至正二十一年辛丑春, 以榮祿大夫判將作監事, 出爲朔方道萬戶、兼兵馬使。 御史臺上疏以爲: "李 【桓祖諱。】 本東北面人, 而又其界千戶也。 不可以爲兵馬使而鎭守。" 王不允, 設宴于忽赤廳, 慰藉之甚厚, 宰樞又餞于會賓門外以慰之。 旣行, 陞爲戶部尙書。 桓祖至北道未幾, 馳報云: "本國人入彼土者, 皆順命出來。" 四月庚戌, 病薨, 壽四十六。 葬于咸興府之信平部 歸州洞, 卽定陵。 王聞訃悼甚, 遣使弔哭, 致賻如禮。 士大夫咸驚曰: "東北面無人矣!"

 至正二十一(1361)年辛丑の春、栄禄大夫判将作監事として朔方道萬戸*16兼兵馬使に任命された。
 御史台は上訴して「李子春は、本来、東北面の人でその界隈の千戸なので兵馬使として鎭守にあてるべきではない」
 王はみとめず、忽赤ケシク庁*17で宴を設けた。はなはだ厚く慰問し、宰枢(門下省と中枢院の官僚のことか)達もまた会賓を門の外*18ではなむけした。

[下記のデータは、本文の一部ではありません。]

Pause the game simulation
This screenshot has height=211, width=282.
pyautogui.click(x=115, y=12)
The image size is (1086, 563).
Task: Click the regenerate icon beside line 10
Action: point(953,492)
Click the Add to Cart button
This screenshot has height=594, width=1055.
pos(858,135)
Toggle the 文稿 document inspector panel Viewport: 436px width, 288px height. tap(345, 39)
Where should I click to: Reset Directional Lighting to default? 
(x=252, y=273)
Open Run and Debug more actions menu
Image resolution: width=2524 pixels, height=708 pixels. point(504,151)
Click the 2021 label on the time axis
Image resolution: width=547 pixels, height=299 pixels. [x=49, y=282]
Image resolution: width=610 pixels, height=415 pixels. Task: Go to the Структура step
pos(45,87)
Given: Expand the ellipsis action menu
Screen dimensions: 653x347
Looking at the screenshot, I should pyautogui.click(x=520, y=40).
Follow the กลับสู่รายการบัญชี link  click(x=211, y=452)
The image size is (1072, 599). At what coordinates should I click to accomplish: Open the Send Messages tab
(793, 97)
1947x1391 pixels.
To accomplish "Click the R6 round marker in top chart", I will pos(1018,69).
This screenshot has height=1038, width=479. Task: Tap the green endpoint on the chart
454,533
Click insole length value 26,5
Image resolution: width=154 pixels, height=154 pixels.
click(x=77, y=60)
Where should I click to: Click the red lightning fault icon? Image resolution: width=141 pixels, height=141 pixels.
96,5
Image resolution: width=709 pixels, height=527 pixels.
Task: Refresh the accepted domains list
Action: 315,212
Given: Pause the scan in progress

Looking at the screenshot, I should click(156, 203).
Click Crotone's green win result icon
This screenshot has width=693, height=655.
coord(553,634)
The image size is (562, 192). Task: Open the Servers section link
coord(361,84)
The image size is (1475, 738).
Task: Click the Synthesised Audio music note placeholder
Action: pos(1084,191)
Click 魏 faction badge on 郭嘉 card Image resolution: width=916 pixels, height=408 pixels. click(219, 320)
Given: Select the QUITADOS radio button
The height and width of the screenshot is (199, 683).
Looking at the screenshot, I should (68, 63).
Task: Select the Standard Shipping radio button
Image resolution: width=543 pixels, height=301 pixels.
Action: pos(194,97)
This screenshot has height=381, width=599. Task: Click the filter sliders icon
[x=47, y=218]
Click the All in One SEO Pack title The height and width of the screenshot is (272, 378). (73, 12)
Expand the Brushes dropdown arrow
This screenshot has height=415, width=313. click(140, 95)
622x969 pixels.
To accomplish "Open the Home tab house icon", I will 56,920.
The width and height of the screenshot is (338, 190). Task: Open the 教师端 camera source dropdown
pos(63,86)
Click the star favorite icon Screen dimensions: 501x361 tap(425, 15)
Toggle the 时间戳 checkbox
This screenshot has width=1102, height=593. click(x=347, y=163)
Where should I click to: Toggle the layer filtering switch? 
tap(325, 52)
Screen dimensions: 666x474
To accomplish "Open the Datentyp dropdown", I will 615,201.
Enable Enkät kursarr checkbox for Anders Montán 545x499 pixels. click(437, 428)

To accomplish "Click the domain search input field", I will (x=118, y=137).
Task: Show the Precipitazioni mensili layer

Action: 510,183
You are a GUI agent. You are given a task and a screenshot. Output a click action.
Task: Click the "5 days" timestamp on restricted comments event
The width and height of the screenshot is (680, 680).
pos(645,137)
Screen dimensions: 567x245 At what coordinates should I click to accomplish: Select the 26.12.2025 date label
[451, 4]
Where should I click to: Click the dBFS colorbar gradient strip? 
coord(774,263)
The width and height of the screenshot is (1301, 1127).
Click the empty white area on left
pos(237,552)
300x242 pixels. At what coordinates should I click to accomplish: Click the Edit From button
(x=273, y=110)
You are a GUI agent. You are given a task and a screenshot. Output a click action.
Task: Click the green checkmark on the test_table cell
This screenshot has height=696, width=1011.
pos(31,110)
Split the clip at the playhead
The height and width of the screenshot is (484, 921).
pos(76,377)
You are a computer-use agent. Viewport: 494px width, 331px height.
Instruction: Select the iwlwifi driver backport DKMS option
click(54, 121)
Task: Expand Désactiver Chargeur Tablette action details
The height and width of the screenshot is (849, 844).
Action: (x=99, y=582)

(兵馬使として)行くと戸部尚書に陸した。桓祖が北道に行っていくばくも経たないうちに報告するには「本国人の彼の地の者が入るのをみんなに順命できる」と。四月庚戌に病で亡くなった。享年四十六歳である。咸興府の信平部歸州洞、つまり定陵に葬られた。王は訃報を聞くと大いに悲しみ、使いを派遣し弔問させ礼にのっとる贈り物をした。
 士大夫は一同驚いて言った「東北面に人がいない!」

*16 朔方道は後の江原道
*17 忽赤 恐らくケシク。通常は怯薛と書く。モンゴル帝国における親衛部隊。宿営・宿衛と同義。それに庁がついているのでその建物を指す様だ。 高麗史 卷八十二 志兵二「宿営 元宗十年二月,時誅金俊,以勢家子弟,持弓矢,入衛殿內,稱後壁將軍。金保宜、林惟茂、趙允蕃、崔宗紹等,以後壁,賜紅改銜。十五年八月,忠烈王卽位,以衣冠子弟,嘗從爲禿魯花者,分番宿衛,號曰忽赤。元年正月,以忽赤四番,爲三番。八年五月,以達達人,分屬忽赤三番,依中朝體例,令各番,三宿而代,牽龍等諸宿衛,亦然。九年七月,選衣冠子弟,充世子府宿衛。十三年閏二月,令忽赤、鷹坊三品以下,佩弓箭,輪次入直。」 註:禿魯花トルガクは、質子。モンゴル帝国では領主や将軍の子を人質として大ハンの幕屋に集めていた。それをトルガクと呼んだ。
*18  韓国語訳は、會賓門の外にしている。